Fig. 5: GmWRKY40 also functions downstream of SA biosynthesis and enhances the expression of SA-marker gene GmPR1 in response to P. sojae.

a Typical phenotypes of WRKY40-OE and EV soybean hairy roots after 48 h of P. sojae inoculation. Bars, 0.5 cm. b Typical phenotypes of WRKY40-RNAi and EV soybean hairy roots after 48 h of P. sojae inoculation. Bars, 0.5 cm. c qRT-PCR analysis of relative GmLHP1 expression in transgenic soybean hairy roots. Soybean hairy roots transformed with empty vector (EV) were used as controls; the expression level of the control sample (EV) was set to 1. d Relative biomass of P. sojae in GmLHP1-transgenic soybean hairy roots based on the transcript level of P. sojae TEF1 (EU079791). e SA contents in WRKY40-OE, WRKY40-RNAi, and EV hairy roots. FW, fresh weight. f Relative expression level of GmPR1 in WRKY40-OE, WRKY40-RNAi, and EV hairy roots.

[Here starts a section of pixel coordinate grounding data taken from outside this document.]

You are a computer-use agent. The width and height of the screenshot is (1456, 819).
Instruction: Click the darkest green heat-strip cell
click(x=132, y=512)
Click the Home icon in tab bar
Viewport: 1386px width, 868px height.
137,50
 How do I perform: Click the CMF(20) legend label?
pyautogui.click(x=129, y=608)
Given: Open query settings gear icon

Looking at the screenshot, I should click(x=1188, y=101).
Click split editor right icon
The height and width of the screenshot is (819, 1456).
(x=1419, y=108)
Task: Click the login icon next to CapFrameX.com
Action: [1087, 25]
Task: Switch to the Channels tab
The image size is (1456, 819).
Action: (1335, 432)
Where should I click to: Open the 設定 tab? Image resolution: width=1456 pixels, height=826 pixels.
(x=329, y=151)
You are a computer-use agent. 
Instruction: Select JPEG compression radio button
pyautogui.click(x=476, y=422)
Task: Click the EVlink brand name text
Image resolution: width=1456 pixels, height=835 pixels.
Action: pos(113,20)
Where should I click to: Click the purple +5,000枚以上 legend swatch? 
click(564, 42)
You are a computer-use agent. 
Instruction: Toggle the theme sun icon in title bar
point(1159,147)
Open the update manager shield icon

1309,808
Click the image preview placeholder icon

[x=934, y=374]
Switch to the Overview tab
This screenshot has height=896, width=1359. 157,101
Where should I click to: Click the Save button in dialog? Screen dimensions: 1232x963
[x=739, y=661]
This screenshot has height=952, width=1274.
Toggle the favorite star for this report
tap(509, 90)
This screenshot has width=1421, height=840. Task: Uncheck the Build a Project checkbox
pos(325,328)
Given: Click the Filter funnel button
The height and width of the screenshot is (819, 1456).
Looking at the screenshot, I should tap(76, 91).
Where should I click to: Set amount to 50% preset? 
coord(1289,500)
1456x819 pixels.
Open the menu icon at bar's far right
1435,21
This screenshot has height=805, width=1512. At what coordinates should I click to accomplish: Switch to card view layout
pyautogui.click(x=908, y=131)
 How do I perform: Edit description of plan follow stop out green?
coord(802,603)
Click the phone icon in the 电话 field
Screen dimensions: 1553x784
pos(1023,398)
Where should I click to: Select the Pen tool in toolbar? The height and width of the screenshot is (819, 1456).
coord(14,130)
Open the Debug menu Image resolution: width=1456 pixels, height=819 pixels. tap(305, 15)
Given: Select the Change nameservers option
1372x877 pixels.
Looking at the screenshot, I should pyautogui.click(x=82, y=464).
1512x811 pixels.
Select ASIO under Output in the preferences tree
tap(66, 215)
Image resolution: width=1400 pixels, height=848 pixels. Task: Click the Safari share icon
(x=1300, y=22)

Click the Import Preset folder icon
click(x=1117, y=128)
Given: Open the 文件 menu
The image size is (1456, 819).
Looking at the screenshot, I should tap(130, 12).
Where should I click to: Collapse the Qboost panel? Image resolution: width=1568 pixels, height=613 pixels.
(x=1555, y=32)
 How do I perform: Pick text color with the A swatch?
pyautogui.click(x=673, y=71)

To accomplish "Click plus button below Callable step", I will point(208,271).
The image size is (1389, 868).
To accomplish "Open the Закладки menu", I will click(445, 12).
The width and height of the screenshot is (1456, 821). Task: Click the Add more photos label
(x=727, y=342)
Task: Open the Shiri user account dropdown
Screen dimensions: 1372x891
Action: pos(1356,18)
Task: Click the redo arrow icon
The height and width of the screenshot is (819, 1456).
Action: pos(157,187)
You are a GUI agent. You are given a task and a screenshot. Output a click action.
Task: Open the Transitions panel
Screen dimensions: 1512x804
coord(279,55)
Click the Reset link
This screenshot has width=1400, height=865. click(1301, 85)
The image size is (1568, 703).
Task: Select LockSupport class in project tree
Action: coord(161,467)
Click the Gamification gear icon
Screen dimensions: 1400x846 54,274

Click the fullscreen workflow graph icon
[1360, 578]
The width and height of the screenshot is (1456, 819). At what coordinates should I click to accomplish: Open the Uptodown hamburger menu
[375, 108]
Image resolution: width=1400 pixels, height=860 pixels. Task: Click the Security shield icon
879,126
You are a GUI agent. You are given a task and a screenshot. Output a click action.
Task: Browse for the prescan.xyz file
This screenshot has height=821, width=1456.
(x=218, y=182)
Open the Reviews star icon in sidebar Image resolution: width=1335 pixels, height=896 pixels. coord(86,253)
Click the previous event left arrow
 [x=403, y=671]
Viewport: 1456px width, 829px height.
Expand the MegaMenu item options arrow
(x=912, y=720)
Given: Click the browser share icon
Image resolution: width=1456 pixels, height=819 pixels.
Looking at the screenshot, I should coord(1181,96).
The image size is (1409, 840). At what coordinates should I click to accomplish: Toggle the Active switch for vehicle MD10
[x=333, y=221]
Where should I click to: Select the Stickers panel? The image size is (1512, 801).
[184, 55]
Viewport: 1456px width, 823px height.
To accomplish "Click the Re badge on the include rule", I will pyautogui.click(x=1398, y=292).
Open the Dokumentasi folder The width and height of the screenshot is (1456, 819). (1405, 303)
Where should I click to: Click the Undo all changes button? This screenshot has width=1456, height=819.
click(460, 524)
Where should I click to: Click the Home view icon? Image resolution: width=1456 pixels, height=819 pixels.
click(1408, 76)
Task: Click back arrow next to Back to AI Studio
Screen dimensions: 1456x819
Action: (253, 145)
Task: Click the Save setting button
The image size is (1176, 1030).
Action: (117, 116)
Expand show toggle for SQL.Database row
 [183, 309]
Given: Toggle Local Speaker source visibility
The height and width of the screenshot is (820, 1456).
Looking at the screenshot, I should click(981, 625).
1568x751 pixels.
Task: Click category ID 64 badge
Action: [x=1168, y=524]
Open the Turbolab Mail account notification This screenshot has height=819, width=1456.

The expression level of the control sample (EV) was set to 1. The housekeeping gene GmEF1 was used as an internal control to normalize the data. The experiment was performed on three biological replicates, each with three technical replicates, and the results were statistically analyzed using Student’s t-test (*P < 0.05, **P < 0.01). Bars indicate the standard deviation of the mean (n = 3).